Sunday, April 14, 2013

Returning to the bosom of obedience

"Do you know what word the Jesuits use to describe one of their order who has renounced his vows? They say he has become a 'satellite,' by which they mean that despite himself he remains in orbit around the Society, in a trajectory in which the forces of repulsion are in equilibrium with an attraction which he will never manage to eliminate. One doesn't leave the Society, one moves a greater or lesser distance away without ceasing, basically, to belong to it. And I have to admit that there is some truth in that way of looking at things. One can escape from slavery, although with difficulty, but never from several years of domestication; and that is what it is: training the body and the mind with one aim in view, obedience. So to 'disobey,' you know . . . Under those conditions the word doesn't have much sense. All it expresses is a mere temporary rejection of the law, a digression to be condemned, true, but that is remissible within the body of obedience itself. And if you think about it, you will have to admit that it's more or less the same for everyone. Breaking a rule, all the rules, always comes back to choosing new rules, that is, to returning to the bosom of obedience. You have the feeling you are liberating yourself, profoundly changing your being, when all you have done is to change your master. You know, the snake biting its own tail."
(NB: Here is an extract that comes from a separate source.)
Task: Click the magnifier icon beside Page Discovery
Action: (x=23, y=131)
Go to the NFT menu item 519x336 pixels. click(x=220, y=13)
— from Where Tigers Are at Home, by Jean-Marie Blas de Roblès.

I have been very much enjoying Where Tigers Are at Home, but it is a dense read, and I'm short on time and patience this month, so I still feel as if I've barely made a dent in this massive novel, and I'm not anywhere close to having any idea how to go about synthesizing its varied parts.

The above passage is part of a modern-day exchange involving Eléazard, who is editing a strange biography. Woven throughout the novel are sections of the manuscript, chronicling the life of Athanasius Kircher.

Imagine my delight to discover that he really existed. Kircher is a colourful character with esoteric knowledge. The novel has been alluding to his interest in Egyptology and Sinology. His research methods are a little unorthodox, or at least uncomfortable for some more bookish sorts, as evidenced in his study of volcanoes. Also, he appears to be rather lucky, or watched over by a guardian angel.

He has been written about by Umberto Eco, is cited in connection with the Voynich Manuscript, and seems to enjoy something like cult status around the web:

400 years after his birth there is a revival of interest in Kircher, perhaps because Kircher can be considered as the premodern root of postmodern thinking. With his labyrinthine mind, he was Jorge Luis Borges before Borges. In the years before Kircher's death and for 300 years afterward, he was derided as a dilettante and crackpot. The rationalism and specialization of Descartes had taken over. But at the start of the 21st century Kircher's taste for trivia, deception and wonder is back.

Kircher's postmodern qualities include his subversiveness, his celebrity, his technomania and his bizarre eclecticism. In an age of polymaths, Kircher was perhaps the most polymathic of them all. Like other Jesuits, Kircher was a religious man and a world scholar trying to prove that Aristotle and the Bible were right. He knew Hebrew, Aramaic Coptic, Persian, Latin and Greek. But Kircher was also a wild man, he got away with all-out heresy.

Kircher was, of course, a Jesuit, and his definition of "obedience" was broad, yet exacting, or so Blas de Roblès makes it out to be. I do not yet know to what degree he became a satellite.